TEXT TO READ:
>> Begin

# boat I got



## pigman25 (Nov 6, 2011)

What y'all think about u think be good for floundering


----------



## bamafan611 (Mar 1, 2010)

She will work.


----------



## pigman25 (Nov 6, 2011)

What should I use for a deck on the front


----------



## Mac1528 (Mar 24, 2012)

3/4" marine plywood, sealed or 1/4" diamond plate aluminum, make sure the back edge is broke down for support. That would be my guess.


----------



## pompano67 (Oct 28, 2013)

Absolutely bud !! Don't forget to put supports under the front deck.


----------



## pigman25 (Nov 6, 2011)

Do y'all use foam board on the floor


----------



## drifterfisher (Oct 9, 2009)

I use the link mats from Harbor Frieght, and use 3M adhesive to glue them down, been on my boat for 3 years now. I used 3/8's plywood with 2x2's for support. That holds me(220#)and my buddy(280#). Is that a 12' or 14'?


----------



## pigman25 (Nov 6, 2011)

14 ft can u send me a link on the link mats


----------



## drifterfisher (Oct 9, 2009)

>> End

TASKS:
1) In the boat thread, what reason does Mac1528 give for making sure the back edge of the front deck is broken down?
2) List every material the boat thread names for building or covering the front deck or the floor.
3) Carry the boat thread forward from its last line, writing the next post or posts in keeping with the discussion.

RECORDED DATA:
>> Begin

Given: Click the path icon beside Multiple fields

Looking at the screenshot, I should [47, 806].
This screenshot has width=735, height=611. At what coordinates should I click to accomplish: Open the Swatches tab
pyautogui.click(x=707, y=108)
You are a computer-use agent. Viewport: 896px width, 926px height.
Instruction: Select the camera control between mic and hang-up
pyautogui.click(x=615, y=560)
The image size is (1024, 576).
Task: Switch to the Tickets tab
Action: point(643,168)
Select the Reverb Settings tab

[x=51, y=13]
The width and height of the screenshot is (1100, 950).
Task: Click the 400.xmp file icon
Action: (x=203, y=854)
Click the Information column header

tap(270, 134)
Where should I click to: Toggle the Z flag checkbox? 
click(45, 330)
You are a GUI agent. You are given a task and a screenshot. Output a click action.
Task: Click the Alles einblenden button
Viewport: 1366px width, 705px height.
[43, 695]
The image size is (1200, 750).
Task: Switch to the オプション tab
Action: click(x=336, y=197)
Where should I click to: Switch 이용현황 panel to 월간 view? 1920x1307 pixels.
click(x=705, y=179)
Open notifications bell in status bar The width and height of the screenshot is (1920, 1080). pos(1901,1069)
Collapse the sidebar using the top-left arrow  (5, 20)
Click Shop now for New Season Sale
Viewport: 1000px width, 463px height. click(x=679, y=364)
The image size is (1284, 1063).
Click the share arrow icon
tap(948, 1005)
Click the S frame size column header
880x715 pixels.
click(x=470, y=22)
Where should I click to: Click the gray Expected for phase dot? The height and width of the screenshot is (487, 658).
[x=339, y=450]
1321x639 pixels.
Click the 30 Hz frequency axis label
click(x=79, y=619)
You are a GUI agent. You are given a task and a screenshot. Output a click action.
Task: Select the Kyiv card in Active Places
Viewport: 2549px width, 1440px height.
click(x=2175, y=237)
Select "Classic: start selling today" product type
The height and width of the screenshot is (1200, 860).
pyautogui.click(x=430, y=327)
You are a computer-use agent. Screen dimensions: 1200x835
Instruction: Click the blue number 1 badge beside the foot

>> End

EXERCISE RESPONSES:
1) Mac1528 says the back edge should be broken down for support.

2)
- 3/4" marine plywood, sealed
- 1/4" diamond plate aluminum
- foam board
- link mats from Harbor Frieght
- 3M adhesive
- 3/8's plywood
- 2x2's

3)
http://www.harborfreight.com/garage...ies/anti-fatigue-foam-mat-set-4-pc-61607.html

After many many nights of standing on them, the only damage is from the gigs resting on them. Bleach and purple power have no ill affects. Make sure to wipe the side you plan on gluing with something like brake cleaner. They have a oil residue on them, not enough to feel, but enough to make glue not stick.

This is the glue I used.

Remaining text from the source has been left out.